** EXTRACT TO READ **
··········

There are two types of facts:

Base fact: A fact loaded directly from a source record, like a row in a CSV file or a Snowflake table.
Derived fact: A fact computed from other facts, for example filtering or grouping to produce new concept membership, relationships, or property values.

Next, you’ll see patterns for defining base facts from different source formats.

Define entities and their properties with `Concept.new`

Create entity expressions for your base facts with Concept.new. Set property values by passing keyword arguments. Then pass the expressions to Model.define to add them as base facts in the model.

At a high level, Concept.new:

Enforces identity: It uses your concept’s declared identity (identify_by) to compute entity keys. If the concept has no explicit identity, identity is inferred from the keyword values you provide. If identity is declared, missing identity values raise an error when you define the expression.
Uses find-or-create behavior: If you create multiple Concept.new expressions with the same identity values, they refer to the same entity instead of creating duplicates.
Returns an expression: Produces a New expression you can pass to Model.define. You can also use it inside other facts, for example as an argument to a relationship.

You can use Concept.new with Python literals or with table-like sources, such as Snowflake tables or DataFrames.

Use Python literals

Pass literal values directly into Concept.new calls to create entity expressions for small datasets or quick prototypes:

from relationalai.semantics import Integer, Model, String

m = Model("MyModel")

# Declare some concepts
Person = m.Concept("Person", identify_by={"id": Integer})
Company = m.Concept("Company", identify_by={"name": String})

# Declare a property
Person.name = m.Property(f"{Person} is named {String:name}")

# Define some base entities from literal values
m.define(
    Person.new(id=1, name="Alice"),
    Person.new(id=2, name="Bob"),
    Company.new(name="Acme"),
)

# Verify Person entities were created as expected
person_df = m.select(Person.id, Person.name).to_df()
print(person_df)

# Verify Company entities were created as expected
company_df = m.select(Company.name).to_df()
print(company_df)

identify_by={"id": Integer} makes id the stable entity key for Person.
Each Person.new(...) and Company.new(...) call creates an entity expression for one source record.
m.define(...) adds those entity expressions as base facts in the model.

Concept.new uses find-or-create semantics. If you repeat the same identity key, it maps to the same entity instead of creating a second one.
Concept.new treats keyword arguments like property access. For example, Person.new(name="Alice") corresponds to Person.name. If a keyword refers to an undeclared property and model.implicit_properties is disabled, PyRel raises an error to help you catch typos and mismatches. model.implicit_properties is enabled by default.

··········

** SOURCE EXCERPT **
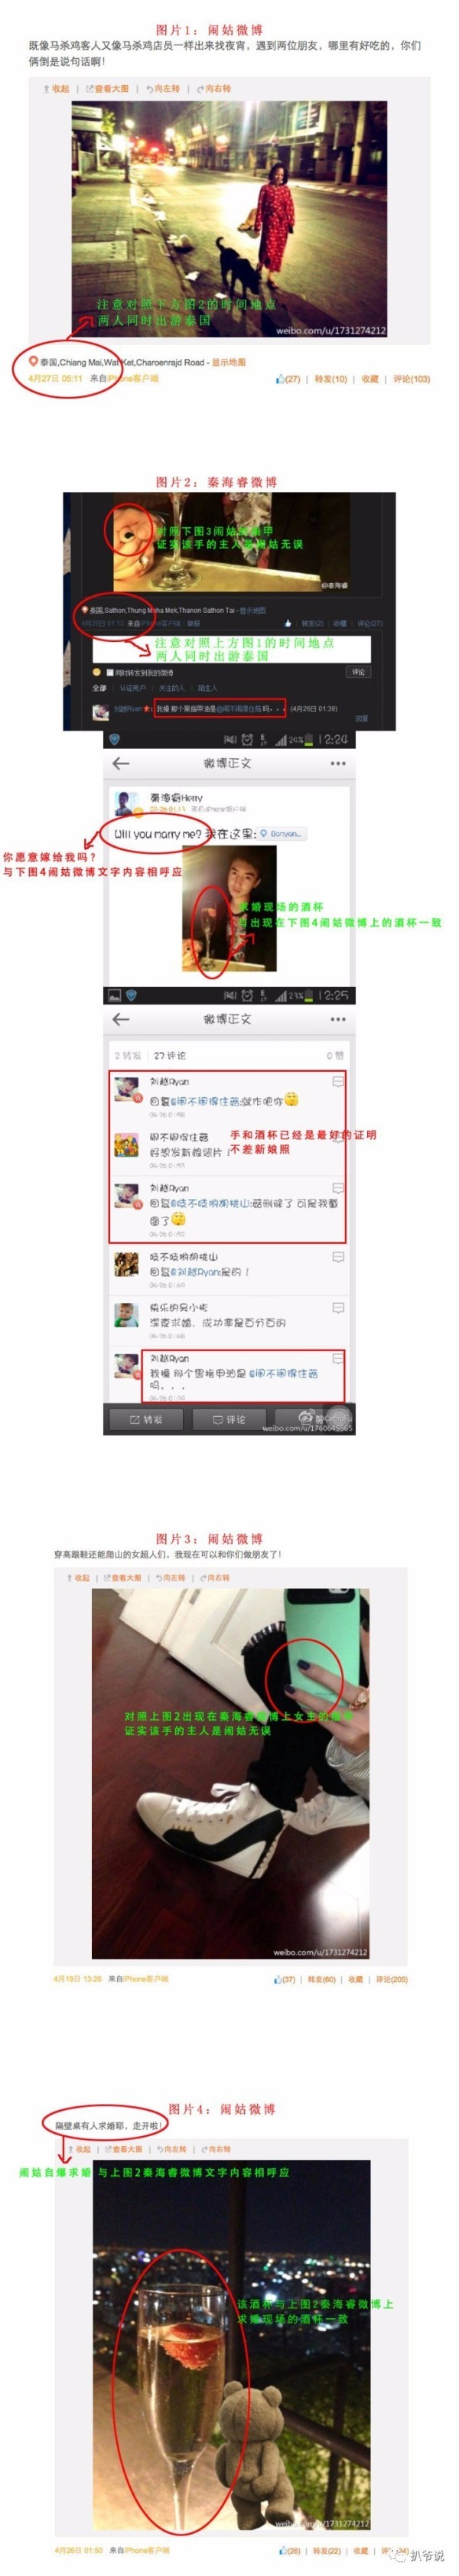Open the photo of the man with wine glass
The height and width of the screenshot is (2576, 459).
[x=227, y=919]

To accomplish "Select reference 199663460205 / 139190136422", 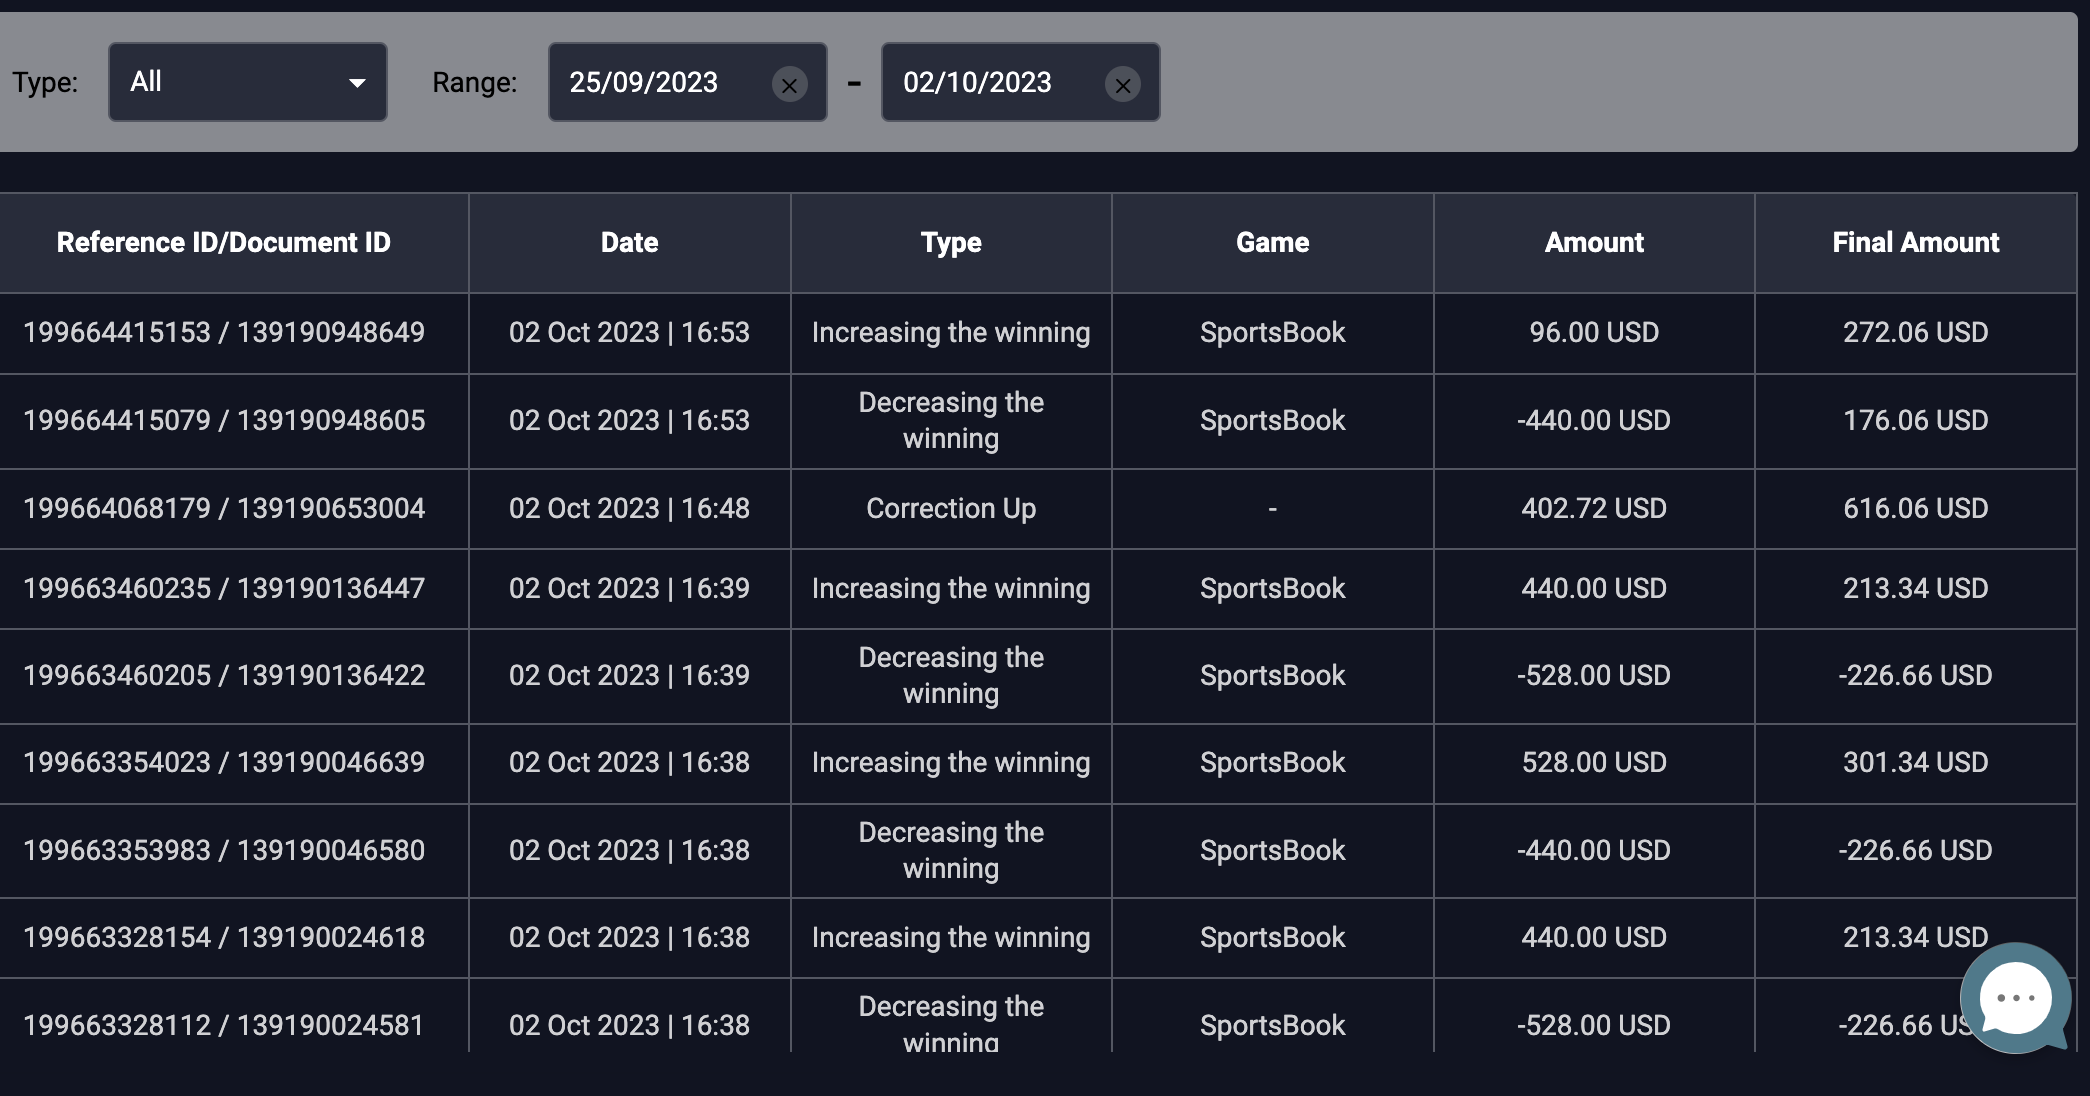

··········

** PROBLEMS TO SOLVE **
1. In the text on defining base facts with Concept.new, what does PyRel do when a keyword refers to an undeclared property and model.implicit_properties is disabled?
2. Extend the text on defining base facts with Concept.new, starting after its last sentence.

** TASK ANSWERS **
1. PyRel raises an error.

2.
Some names are reserved on concepts. If you create a property or relationship named Relationship, Property, Concept, or Table, PyRel raises an error. Use a different name or a lowercase variant such as relationship instead.

Use rows from tabular data

Choose this when your source data is tabular. You can stage rows in memory with Model.data or reference Snowflake rows with Model.Table. Use the table below to choose a mapping option:

What to use	When to use it
Map columns explicitly	You want precise control, column names do not match your `Concept.new` fields, or your table is wide and you only need one or two columns.
Use `.to_schema` to map all columns	Column names already match the fields you want to pass into `Concept.new`.
Use `.to_schema` with excluded columns	Your source has extra columns you don’t need, column names don’t match your `Concept.new` fields, or you need to map foreign key columns to entity instances instead.

Option 1: Map columns explicitly

Load tabular data and reference columns directly in Concept.new calls:

from relationalai.semantics import Integer, Model, String

m = Model("MyModel")

# Declare a concept and a property
Person = m.Concept("Person", identify_by={"id": Integer})
Person.name = m.Property(f"{Person} is named {String:name}")

# Reference an existing Snowflake table by path
t = m.Table(
  "DB.SCHEMA.PEOPLE",
  schema={
    "id": Integer,
    "name": String,
  },
)

# Define entities from source rows
m.define(Person.new(id=t.id, name=t.name))

# Verify entities were created as expected
p = Person.ref("p")
df_people = m.select(p.id, p.name).to_df()
print(df_people)  # Expect (1, "Alice") and (2, "Bob") in any order.

m.Table(...) creates a table-like reference to Snowflake rows.
t.id and t.name are column references you can pass into Concept.new.
m.define(Person.new(...)) turns each input row into a Person entity.
The final select query verifies which entities were created.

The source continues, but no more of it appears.